Ирина Павловна толкнула его в спину, и Фомин растянулся на скользкой траве. Кожу покалывало. Тем временем Лида продолжала:
— Слава нам, отказавшимся от естества своего. — И снова толпа откликнулась. Лежа на земле, Фомин обхватил голову. Информации было слишком много. Пусть в этой толпе безумцев найдется тот, кто, подобно злодею из фильма, расскажет о замысле, о сути ритуала? Но Фомину не подарили и этой милости. На него попросту не обращали внимания.
— Слава Матери нашей, — воскликнула Лида, и гомон вокруг утих.
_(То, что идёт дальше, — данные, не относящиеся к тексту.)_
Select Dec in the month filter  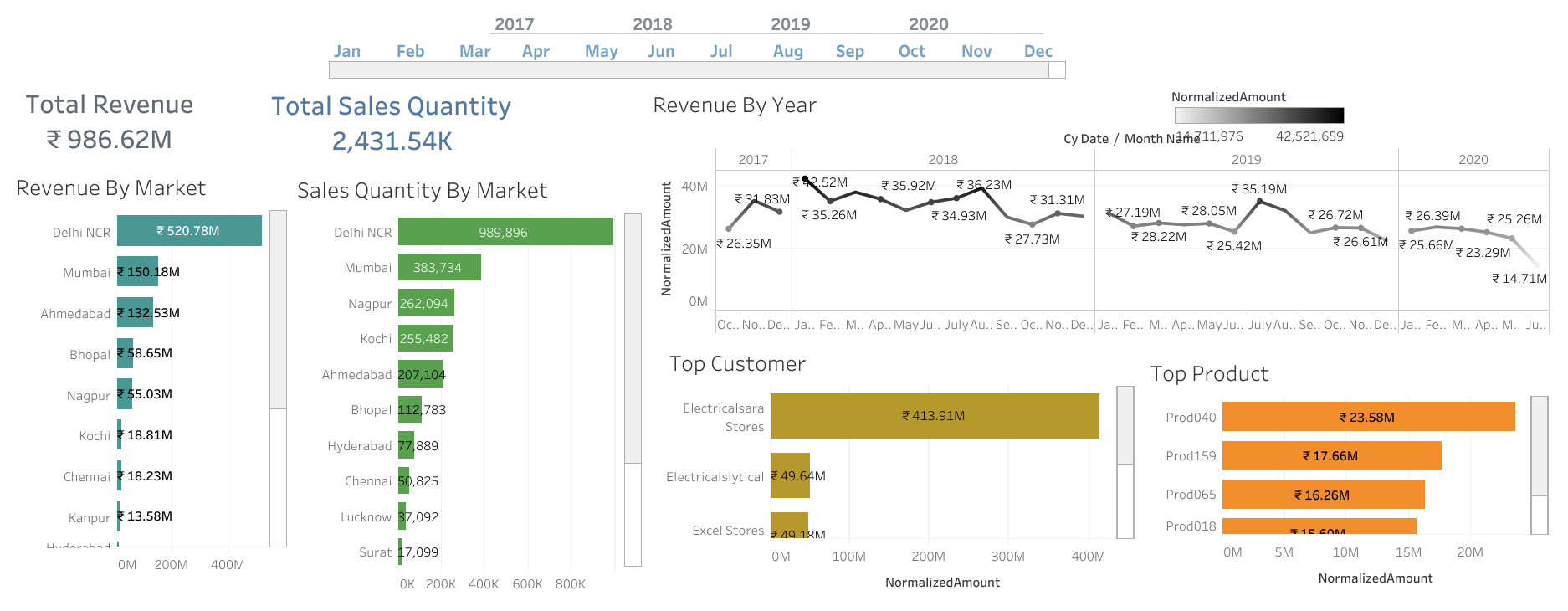pyautogui.click(x=1038, y=51)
— О, Мать наша, — продолжала жрица, обратившись к башням стволов, — благодарим тебя за дары твои. За плоды в садах наших, за тварей в лесах наших, за детей, которых ты подарила нам. Прими же дар от Сеятеля нашего, — с этими словами Лида подняла что-то с земли и бросила — Фомин разглядел бледный комок — в ближайший костер. — И да принесешь нам плоды свои… — окончание фразы потонуло в реве.
Звук раскатился по лесу, оглушил. Люди приветственно закричали. Как они могут радоваться этому существу, оно же раздавит тут всех! Словно отвечая на мысли Фомина, из невообразимой дали послышались шаги, все ближе и ближе. Казалось, задвигались стволы, но нет, это были чьи-то ноги. Фомин разглядел облакоподобную массу над ними, живой дождь, льющийся из ее недр. Он вскочил и понесся прочь, спотыкаясь о лежавших и сталкиваясь с теми, кто еще стоял. Люди валились на спины, агония выкручивала им конечности. Животы вспучивались, ходили ходуном, под кожей что-то вспухало и просилось наружу. Фомин мчался через море стонущей, меняющейся плоти, а шаги сзади приближались с чудовищной скоростью. Этого не может быть, не может быть, вопил голос в голове, но телу было все равно, оно спасалось бегством.
Сзади, заглушая остальных, раздался женский вопль. Кричала Света, надсадно, жутко. Фомин не задержался ни на мгновение. Он миновал последние костры и нырнул в спасительную тьму, отмечая, что стоны позади стихли. Ночь наполнилась звуками бегущих ног. И звуки эти приближались.
Кто-то позвал его на незнакомом языке, сначала один голос, затем все больше и больше, многоголосый, щелкающий, шелестящий хор. Фомин не понимал чужую речь, но вникал в смысл какой-то первобытной частью мозга. В конце концов, это были слова, знакомые каждому отцу.
Нога запнулась о корень. Подбородок проехался по ковру из мха. В глазах сверкнуло, рот наполнился соленым, но Фомин вскочил и продолжил бежать. Он оставлял частички себя на шершавой коре, на острых ветках, на тугой, пахнущей горечью, земле Не останавливаться, ни за что. Сзади догоняли. Он не знал, спасется или нет, как не знал, что стало со Светой. Мыслей не осталось; остатки разума сгорели в кострах, были растоптаны нечестивой богиней. Фомин продирался через ночной лес, а его дети мчались следом.